● Required work
Write out exactly what each line says, starting with the first line below and ending on the one with "You are a computer-use agent. The".

Dataset entries
/---

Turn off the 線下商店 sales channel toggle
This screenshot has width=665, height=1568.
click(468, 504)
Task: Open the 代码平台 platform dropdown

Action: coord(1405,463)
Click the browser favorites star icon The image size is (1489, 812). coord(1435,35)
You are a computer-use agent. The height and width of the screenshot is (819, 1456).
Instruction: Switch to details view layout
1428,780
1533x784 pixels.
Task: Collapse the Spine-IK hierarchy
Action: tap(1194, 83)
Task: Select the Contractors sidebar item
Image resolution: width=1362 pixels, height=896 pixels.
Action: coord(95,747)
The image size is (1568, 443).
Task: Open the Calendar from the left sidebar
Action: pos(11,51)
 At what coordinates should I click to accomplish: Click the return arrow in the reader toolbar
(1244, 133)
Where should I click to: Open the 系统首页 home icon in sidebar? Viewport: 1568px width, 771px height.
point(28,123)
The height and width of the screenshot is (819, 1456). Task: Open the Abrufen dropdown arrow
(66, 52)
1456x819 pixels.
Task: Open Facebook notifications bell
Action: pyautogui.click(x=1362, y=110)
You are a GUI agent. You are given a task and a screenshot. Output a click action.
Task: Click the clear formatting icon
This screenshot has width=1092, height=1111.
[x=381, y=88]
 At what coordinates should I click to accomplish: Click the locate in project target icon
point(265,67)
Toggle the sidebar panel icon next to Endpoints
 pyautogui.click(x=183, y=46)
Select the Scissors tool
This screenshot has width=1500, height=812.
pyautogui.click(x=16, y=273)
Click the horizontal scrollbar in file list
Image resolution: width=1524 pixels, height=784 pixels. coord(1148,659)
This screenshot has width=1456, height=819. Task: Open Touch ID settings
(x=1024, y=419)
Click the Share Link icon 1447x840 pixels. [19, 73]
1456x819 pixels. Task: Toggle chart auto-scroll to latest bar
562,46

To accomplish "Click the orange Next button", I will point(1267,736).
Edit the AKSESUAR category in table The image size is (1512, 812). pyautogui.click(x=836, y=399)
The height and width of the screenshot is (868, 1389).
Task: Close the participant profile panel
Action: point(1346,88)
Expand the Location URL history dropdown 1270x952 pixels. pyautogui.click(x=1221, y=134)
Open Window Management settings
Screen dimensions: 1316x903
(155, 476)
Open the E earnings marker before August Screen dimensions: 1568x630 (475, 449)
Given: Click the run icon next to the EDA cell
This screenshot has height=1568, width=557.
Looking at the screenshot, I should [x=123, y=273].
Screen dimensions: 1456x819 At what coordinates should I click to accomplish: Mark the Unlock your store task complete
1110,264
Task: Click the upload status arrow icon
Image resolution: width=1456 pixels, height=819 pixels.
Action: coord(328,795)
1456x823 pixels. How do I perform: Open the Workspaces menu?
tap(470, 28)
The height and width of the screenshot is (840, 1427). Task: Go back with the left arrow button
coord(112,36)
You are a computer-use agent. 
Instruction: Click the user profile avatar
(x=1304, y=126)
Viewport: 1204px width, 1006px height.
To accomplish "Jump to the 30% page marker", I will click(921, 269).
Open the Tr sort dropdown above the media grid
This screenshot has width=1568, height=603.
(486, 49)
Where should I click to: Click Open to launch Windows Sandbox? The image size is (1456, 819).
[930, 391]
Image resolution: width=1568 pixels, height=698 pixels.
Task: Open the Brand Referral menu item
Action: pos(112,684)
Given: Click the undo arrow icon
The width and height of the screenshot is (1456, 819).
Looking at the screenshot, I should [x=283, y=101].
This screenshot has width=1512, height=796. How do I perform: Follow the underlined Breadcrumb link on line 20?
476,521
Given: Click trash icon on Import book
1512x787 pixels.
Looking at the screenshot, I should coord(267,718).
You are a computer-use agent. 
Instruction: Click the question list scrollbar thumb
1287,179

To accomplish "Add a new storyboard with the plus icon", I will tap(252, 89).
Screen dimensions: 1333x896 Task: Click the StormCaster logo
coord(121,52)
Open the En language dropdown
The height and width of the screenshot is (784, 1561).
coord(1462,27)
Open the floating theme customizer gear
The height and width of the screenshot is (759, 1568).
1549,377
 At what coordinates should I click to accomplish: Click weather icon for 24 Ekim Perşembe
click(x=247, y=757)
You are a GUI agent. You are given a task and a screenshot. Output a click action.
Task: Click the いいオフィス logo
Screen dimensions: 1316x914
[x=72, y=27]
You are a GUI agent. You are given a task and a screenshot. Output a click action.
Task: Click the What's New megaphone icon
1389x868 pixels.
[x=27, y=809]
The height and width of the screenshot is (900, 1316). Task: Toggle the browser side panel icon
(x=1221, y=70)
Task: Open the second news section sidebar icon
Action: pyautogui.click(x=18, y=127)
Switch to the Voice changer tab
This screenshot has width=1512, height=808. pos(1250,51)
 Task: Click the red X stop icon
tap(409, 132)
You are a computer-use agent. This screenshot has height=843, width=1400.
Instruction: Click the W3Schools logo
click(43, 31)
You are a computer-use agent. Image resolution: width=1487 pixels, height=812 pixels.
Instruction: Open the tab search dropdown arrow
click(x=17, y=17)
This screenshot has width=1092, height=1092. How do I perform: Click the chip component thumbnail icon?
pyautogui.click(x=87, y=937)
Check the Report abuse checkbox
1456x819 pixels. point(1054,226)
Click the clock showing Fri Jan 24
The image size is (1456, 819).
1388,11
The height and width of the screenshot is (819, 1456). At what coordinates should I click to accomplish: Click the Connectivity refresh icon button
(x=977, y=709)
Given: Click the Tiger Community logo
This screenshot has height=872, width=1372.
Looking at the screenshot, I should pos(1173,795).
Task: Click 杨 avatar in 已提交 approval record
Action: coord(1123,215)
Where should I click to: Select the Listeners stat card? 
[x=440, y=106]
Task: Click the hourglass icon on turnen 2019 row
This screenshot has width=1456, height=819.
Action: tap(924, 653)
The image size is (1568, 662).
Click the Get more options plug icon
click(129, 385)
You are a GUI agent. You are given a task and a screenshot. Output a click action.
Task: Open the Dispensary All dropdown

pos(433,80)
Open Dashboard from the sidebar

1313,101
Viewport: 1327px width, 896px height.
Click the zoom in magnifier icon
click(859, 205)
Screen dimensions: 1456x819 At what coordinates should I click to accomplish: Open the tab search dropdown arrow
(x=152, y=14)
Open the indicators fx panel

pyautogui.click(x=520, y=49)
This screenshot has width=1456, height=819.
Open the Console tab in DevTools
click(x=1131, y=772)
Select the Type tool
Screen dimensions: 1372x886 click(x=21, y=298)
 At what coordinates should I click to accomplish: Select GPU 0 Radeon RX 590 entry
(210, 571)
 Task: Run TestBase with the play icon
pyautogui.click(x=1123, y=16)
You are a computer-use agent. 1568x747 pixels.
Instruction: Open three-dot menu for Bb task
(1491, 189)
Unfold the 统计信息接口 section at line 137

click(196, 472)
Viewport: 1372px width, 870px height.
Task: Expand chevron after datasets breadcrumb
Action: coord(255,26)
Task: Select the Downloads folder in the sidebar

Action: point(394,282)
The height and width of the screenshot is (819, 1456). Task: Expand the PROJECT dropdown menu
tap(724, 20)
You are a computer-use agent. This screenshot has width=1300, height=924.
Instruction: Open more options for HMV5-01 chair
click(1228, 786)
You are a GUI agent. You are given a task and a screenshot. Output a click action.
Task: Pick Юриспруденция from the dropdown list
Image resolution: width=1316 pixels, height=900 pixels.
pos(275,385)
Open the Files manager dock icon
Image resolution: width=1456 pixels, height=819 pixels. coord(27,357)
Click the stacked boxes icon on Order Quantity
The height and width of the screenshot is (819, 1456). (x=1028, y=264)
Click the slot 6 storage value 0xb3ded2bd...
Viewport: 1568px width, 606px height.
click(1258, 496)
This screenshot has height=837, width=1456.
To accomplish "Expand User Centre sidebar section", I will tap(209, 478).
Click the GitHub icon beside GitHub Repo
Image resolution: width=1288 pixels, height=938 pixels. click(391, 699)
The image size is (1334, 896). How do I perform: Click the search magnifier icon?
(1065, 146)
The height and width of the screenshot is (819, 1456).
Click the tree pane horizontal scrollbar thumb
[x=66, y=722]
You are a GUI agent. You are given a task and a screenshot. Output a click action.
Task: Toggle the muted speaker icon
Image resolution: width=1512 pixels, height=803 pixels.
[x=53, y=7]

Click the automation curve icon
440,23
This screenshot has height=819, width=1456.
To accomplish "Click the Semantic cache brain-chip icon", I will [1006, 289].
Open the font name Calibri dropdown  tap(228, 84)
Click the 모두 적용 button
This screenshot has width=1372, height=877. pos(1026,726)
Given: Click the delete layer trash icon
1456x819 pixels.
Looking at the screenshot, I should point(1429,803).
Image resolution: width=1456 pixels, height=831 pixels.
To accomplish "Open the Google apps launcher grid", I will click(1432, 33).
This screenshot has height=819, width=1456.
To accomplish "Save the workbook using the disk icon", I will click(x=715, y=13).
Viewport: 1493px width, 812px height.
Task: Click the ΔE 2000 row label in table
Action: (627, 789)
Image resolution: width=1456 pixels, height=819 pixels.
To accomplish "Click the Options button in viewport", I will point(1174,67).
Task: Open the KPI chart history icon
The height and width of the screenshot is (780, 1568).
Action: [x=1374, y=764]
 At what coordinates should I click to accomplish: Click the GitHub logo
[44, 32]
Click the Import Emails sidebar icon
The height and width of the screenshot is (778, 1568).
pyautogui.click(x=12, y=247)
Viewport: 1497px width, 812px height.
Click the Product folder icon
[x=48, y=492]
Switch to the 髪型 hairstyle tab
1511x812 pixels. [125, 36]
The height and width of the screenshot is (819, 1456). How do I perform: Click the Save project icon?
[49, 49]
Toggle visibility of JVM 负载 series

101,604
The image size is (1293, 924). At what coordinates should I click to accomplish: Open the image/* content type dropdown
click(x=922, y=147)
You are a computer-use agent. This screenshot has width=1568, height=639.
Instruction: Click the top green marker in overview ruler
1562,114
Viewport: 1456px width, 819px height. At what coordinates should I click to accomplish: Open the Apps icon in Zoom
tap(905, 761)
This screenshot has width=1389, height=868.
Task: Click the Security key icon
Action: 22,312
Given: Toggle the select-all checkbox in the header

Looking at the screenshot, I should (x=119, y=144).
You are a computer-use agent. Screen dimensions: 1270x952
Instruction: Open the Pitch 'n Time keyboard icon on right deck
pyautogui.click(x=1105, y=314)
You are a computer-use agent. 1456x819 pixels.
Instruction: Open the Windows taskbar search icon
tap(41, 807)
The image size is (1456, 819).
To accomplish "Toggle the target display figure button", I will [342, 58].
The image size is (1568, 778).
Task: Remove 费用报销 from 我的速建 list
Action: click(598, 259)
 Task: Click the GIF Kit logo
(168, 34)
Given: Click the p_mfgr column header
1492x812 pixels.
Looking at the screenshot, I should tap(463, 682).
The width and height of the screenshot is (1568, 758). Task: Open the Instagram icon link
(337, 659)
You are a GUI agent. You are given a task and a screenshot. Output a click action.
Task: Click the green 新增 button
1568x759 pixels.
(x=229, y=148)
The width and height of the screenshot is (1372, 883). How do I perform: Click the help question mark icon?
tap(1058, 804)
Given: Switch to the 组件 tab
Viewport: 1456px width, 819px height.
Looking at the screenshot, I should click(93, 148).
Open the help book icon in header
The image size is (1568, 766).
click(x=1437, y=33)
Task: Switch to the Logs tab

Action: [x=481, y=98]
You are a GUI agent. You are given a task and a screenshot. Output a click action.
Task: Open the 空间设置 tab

\---

● Written answer
Turn off the 線下商店 sales channel toggle
This screenshot has width=665, height=1568.
click(468, 504)
Task: Open the 代码平台 platform dropdown

Action: coord(1405,463)
Click the browser favorites star icon The image size is (1489, 812). coord(1435,35)
You are a computer-use agent. The height and width of the screenshot is (819, 1456).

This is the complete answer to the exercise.